Rodrigo Fresán dice que se inventa recordando hacia adelante, como si el futuro fuera un refugio, el campo para la resistencia. La frase tiene casi demasiado sentido y podría imaginársela como dicha por Cocteau a Man Ray ese atardecer de noviembre de 1922, en el preciso instante en que le pide que fotografíe a Proust, que acaba de morir. Inventar hacia adelante es aumentar la memoria, correrla del presente, quizás porque la realidad está sobrevalorada, como decía Nabokov. Proust y Nabokov, entonces, ya no como escritores sino, como los entiende Fresán, vueltos un sistema de hábitos de lectura. La trilogía que viene a completar La parte recordada (2019) es un prospecto de daños y beneficios colaterales: ¿qué efectos secundarios puede producir el intento de hacer pasar toda la vida a través de la literatura?
Nabokov (la forma del libro confundiéndose con su trama) y Proust (escribir como una grafomanía nocturna a medio camino entre el soñar y el recordar) son los pasos de un aprendizaje, casi un comportamiento adquirido a fuerza de entender la literatura lejos de toda didáctica. El disfrute de la trilogía de Fresán es casi primitivo. Uno puede imaginarlo reventando una palabra contra otra para ver qué tiene adentro cada una. Para esta época en la que la literatura tiene problemas para diferenciarse de la realidad, la ciencia del caos fresaniana requiere de una conciencia inactual, el tipo de actitud incontaminada por el presente digital que se ponderaba en La parte inventada. El cierre de la trilogía es una novela-cortocircuito, un objeto que se apaga y se enciende con cada parpadeo producido en la lectura.

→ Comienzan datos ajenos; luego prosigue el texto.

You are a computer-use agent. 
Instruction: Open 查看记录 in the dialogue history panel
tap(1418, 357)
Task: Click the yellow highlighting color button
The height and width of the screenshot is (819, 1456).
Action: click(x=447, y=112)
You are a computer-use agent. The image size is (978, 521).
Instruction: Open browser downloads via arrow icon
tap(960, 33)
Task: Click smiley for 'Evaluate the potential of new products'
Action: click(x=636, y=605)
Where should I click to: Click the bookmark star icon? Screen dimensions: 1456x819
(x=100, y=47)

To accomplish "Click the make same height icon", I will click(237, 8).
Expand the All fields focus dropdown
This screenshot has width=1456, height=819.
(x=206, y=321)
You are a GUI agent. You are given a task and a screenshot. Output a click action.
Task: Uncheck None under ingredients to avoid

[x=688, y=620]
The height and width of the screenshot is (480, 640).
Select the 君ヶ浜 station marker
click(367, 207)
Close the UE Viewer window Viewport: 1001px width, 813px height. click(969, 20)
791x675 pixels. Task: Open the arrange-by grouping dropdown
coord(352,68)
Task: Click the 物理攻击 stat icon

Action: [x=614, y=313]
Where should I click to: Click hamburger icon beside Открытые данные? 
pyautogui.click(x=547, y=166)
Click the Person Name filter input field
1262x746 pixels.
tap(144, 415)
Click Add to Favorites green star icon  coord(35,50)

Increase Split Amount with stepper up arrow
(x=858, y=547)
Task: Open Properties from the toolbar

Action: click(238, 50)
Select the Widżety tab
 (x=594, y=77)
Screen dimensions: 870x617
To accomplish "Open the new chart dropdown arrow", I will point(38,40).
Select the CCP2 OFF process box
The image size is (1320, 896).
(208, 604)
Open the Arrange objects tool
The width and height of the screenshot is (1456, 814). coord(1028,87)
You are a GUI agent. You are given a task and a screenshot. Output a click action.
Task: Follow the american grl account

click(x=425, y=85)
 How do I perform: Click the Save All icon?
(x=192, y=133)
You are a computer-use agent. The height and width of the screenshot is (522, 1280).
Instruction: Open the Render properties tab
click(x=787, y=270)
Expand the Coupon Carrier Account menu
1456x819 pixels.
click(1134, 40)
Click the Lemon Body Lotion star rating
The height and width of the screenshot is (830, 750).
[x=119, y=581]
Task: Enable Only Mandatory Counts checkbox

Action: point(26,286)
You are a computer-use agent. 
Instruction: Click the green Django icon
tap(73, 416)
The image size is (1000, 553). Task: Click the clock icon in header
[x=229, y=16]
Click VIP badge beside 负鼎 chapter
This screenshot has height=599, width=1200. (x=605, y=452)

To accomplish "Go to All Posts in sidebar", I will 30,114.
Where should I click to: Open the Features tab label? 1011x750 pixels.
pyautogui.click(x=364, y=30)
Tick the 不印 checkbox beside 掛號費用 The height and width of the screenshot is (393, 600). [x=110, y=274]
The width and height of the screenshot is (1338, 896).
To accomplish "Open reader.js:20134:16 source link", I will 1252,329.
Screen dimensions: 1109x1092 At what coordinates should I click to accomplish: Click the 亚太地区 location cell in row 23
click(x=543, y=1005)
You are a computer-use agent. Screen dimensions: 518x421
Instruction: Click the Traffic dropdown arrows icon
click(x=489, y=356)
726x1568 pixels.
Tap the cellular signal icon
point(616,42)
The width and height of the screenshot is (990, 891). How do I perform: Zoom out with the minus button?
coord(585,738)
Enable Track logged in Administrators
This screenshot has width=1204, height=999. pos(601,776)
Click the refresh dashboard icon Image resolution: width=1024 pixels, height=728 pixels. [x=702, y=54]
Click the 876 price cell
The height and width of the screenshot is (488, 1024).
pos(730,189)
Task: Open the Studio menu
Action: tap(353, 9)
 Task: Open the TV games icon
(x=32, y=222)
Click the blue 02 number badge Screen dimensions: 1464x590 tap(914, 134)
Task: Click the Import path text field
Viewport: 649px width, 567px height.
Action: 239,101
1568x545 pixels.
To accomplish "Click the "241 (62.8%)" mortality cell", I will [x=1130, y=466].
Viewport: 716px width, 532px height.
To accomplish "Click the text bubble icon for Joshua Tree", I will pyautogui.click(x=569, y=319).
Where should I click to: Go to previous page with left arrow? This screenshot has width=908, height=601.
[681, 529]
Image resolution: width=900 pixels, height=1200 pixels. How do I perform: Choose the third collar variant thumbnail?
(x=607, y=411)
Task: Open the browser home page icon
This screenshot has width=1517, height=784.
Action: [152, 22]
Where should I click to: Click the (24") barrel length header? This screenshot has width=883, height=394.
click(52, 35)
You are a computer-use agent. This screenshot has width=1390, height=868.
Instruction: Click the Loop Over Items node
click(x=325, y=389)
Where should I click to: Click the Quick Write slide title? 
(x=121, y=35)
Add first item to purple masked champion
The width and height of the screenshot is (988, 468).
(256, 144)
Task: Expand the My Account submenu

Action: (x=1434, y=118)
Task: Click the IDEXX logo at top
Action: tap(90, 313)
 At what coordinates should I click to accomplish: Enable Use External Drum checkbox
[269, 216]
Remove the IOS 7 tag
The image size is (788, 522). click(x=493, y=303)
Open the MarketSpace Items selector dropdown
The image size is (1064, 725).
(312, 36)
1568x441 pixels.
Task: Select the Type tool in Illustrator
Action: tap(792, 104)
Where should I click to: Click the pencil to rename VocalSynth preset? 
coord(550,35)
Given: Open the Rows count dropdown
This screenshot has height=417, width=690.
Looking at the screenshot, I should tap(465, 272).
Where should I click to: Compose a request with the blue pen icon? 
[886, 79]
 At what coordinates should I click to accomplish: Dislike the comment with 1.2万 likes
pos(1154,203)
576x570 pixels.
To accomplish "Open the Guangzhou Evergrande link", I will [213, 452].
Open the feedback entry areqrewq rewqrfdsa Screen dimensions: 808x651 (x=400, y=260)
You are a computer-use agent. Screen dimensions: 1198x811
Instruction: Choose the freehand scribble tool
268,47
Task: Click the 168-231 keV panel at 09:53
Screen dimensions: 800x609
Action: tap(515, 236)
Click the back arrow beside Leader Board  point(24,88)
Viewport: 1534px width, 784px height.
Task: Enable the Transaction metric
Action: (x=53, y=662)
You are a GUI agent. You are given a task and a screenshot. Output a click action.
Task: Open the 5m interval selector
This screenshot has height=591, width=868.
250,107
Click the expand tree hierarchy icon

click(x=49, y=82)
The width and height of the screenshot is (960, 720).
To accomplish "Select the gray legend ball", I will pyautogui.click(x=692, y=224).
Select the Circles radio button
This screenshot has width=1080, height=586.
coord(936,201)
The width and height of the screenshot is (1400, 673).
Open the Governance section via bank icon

Contar una historia es siempre ponderar un nivel de percepción por sobre otro; pero darle una trama a la memoria es otra cosa. La memoria está siempre llena de ruido; pescar imágenes, fantasías y sueños en ese lugar es peligroso. Nunca se sabe lo que puede aparecer cuando se tira de determinadas cuerdas. La trilogía de Fresán tiene algo de monstruoso; parece el intento de crear una categoría donde pueda entrar absolutamente todo, un poco a la manera en que Borges pensaba el insomnio. Sólo el recuerdo entendido como una variante de la obsesión, pero diseñado como un método para preservar el asombro, puede alumbrar una ¿novela? total como esta. Si Barthes trató a Proust de “embalsamador”, esa línea de dementes que no deja de entender la literatura como un pozo en el cosmos capaz de tragarlo absolutamente todo merece otra etiqueta forense que pueda reflejar la extraña obsesión por las palabras que respira en todas y cada una de las páginas de esta novela hipnagógica.